Thursday, February 24, 2022

Baldock's to Blame! 1949 Traffic Plan Messed up so Many Things

While researching the parking meter debate and parking mania in the immediate post-war period, a photo and note that turned up about widening Liberty Street SE at Oxford Street suggested the origin of our one-way couplet system downtown.

July 28th, 1950

The caption read:

Saddened residents are looking on these days as spreading shade trees, shrubs, parking strips, curbs and sidewalks disappear from South liberty street. The removal is part of a project which will widen the street to make way the one-way traffic provisions of the Baldock traffic control plan. Northbound traffic entering the city on South Commercial will veer onto South Liberty street at Oxford street.

There is a detailed trail on that Baldock traffic plan! It was a significant in Salem transportation planning.

February 3rd, 1949

Marion Street Bridge Planning, 1946-50
Concept as selected

And yes, it was about a bridge.

Jan. 28th, 1949

Starting on January 31st in 1949, the afternoon paper published excerpts of a report and analysis written by State Highway Engineer, R. H. Baldock.* Many of its recommendations - though not all of them - were adopted, and our downtown traffic system still is structurally what he recommended. Slowly we are unwinding it. It turned out not to be so great, and certainly not what we need in our 21st century.

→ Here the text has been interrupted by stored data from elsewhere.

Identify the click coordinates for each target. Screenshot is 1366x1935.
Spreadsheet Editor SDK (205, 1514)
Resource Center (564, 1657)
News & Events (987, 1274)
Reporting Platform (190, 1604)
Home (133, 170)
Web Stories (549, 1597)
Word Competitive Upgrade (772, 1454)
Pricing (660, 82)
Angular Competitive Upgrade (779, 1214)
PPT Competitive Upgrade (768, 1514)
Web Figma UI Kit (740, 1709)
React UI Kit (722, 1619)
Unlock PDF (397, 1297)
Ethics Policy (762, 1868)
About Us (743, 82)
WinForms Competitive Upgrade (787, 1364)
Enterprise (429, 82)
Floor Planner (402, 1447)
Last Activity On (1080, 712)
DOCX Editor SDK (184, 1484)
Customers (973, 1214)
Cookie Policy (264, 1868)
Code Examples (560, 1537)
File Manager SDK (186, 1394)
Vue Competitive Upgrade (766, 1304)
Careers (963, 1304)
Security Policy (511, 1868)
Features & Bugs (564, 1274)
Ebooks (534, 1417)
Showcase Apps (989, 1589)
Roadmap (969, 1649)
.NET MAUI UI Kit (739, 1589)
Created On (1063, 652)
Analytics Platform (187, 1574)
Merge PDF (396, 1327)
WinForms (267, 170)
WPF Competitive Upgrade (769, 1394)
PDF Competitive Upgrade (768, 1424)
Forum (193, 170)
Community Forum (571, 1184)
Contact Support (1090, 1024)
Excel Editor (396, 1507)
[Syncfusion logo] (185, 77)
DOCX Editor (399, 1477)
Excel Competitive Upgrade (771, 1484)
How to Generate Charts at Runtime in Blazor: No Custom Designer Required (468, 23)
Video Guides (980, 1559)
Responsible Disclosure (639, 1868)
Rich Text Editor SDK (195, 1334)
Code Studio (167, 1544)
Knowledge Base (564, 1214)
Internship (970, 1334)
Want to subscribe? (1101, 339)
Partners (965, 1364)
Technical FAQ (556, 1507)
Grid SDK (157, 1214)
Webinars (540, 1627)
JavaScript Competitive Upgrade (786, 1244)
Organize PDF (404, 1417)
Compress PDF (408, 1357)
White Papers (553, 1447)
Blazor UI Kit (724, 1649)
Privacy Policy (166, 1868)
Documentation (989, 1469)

These clips will be quick-hits, and this may blossom into a series of posts, as the whole intersects with the State Highway system, planning for the expansion of the Capitol Mall, and the City's own interests in its street system, sometimes in alignment with the State, but not always. As the editorial makes clear, it is a "highway plan" superimposed on the city's streets with the city system subordinate.  The City probably did not have in-house the engineering expertise, and they would be glad for the State's expertise. But in privileging the State Highway system, the plan and its boosters prioritized traffic flow over sidewalk life and struck damaging blows to our "main streets" and the businesses that fronted them.

January 31st, 1949

February 5th, 1949

February 7th, 1949

The City adopted the plan after about six months and a protracted debate.

Aug. 23rd, 1949

 Two years later the first streets went one-way.

September 29th, 1951

When people point out that the Library and Civic Center, and a good bit of the downtown core itself, are contained in an oversized highway median with more lanes than I-5, there are important ways that it was literally a highway, Highway 99.

September 24th, 1953

The Marion Street Bridge opened on December 14th, 1952, and then with the rebuild of the Center Street Bridge the next year, both bridges opened as a one-way couplet.

The ripple effect of the new bridge with consequences for the north-south highway caused all kinds of distortion and harm to our street system. Our oversized one-way arterials are one important effect.


* There's no convenient and impartial capsule biography online. There is an interested one at a trade organization, the Asphalt Institute. The State Library also has a one-page PDF written as part of the 100th anniversary of the Highway Department/ODOT.

2 comments:

Anonymous said...


Thanks for the history on the streets downtown.

I wonder why Baldock is commenting on the bus terminal proposals in Downtown Salem? (Sep 1951 clipping) Did the State Highway Engineer have that much influence in local roads in the 1950s?



Salem Breakfast on Bikes said...

That is among the topics that might merit a follow-up post! At the moment I think it is because the street in question is a State Highway. There might be more to say later.